New Islamic center for region

New Islamic center for region

May 3rd, 2011 in Opinion Times

Barry Ward, site superintendent for construction of the Islamic Community of Greater Chattanooga's new Islamic center, points to what will be the entrance of the domed building Friday. Staff Photo by Allison Carter/Chattanooga Times Free Press

No one is certain these days how an announcement that members of the Muslim faith will build a masjid - a mosque - will be accepted by the community in which it is being built. The news can stir major protests, as it has done in Murfreesboro, Tenn. In Nashville, it caused no stir at all. In nearby Dalton, Ga., there were initial protests, but the passage of time has prompted acceptance of the house of worship. In Chattanooga, thankfully, there appears be little controversy about the $2-million Islamic Center under construction at the corner of Gunbarrel and Standifer Gap roads.

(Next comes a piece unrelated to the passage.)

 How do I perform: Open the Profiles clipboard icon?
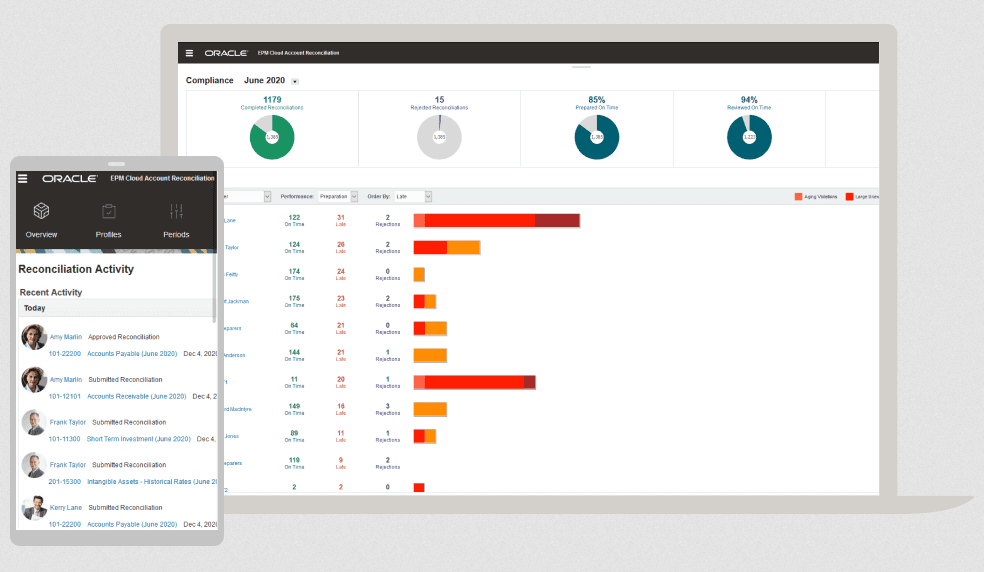(109, 211)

That is as it should be. The group met all the requirements necessary to build a new and bigger place of worship. Officials of the nonprofit Islamic Community of Greater Chattanooga answered questions from various boards and commissions, and then secured the proper approvals and permits prior to construction. The Muslim community's quiet willingness to do so positively demonstrates its willingness to meet community building criteria.

Muslims here also reflect community mores. "We strive to embody the 'middle path' to which our scriptures call us, a path of moderation, free of extremism and representative of the Islamic version of a healthy community," said Bassam Issa, a member of the nonprofit board of directors. Though some will try to find fault with that view, the truth is that the Muslim faith embodies the same tenets basic to all religions.

President Barack Obama and his predecessors have reminded Americans over and over again that the overwhelming majority of America's Muslims are law-abiding citizens whose support of this nation and its policies and ideals is unwavering. Issa's explanation of his faith underscores that fact. So do his comments that "I have lived in Chattanooga for 38 years; all my children were born here, I feel like I'm a Chattanoogan, a Tennessean and I'm an American."

As such, he and has fellow Muslims should be able to practice their faith freely and without fear. The quiet acceptance of the center in East Brainerd, which also includes a school and an activity center, suggests that they will be able to do so.

The region's growing Islamic community wants nothing more than adherents of different faiths would seek in comparable circumstances. It has worked and saved for years to build a larger worship facility in pleasant and commodious surroundings. It is now doing so. The general lack of rancor about the project and the faith that it celebrates indicates a growing and gratifying acceptance of religious diversity in Chattanooga and in the surrounding region. It is, as well, a welcome affirmation of the nation's long-standing constitutional commitment to religious freedom.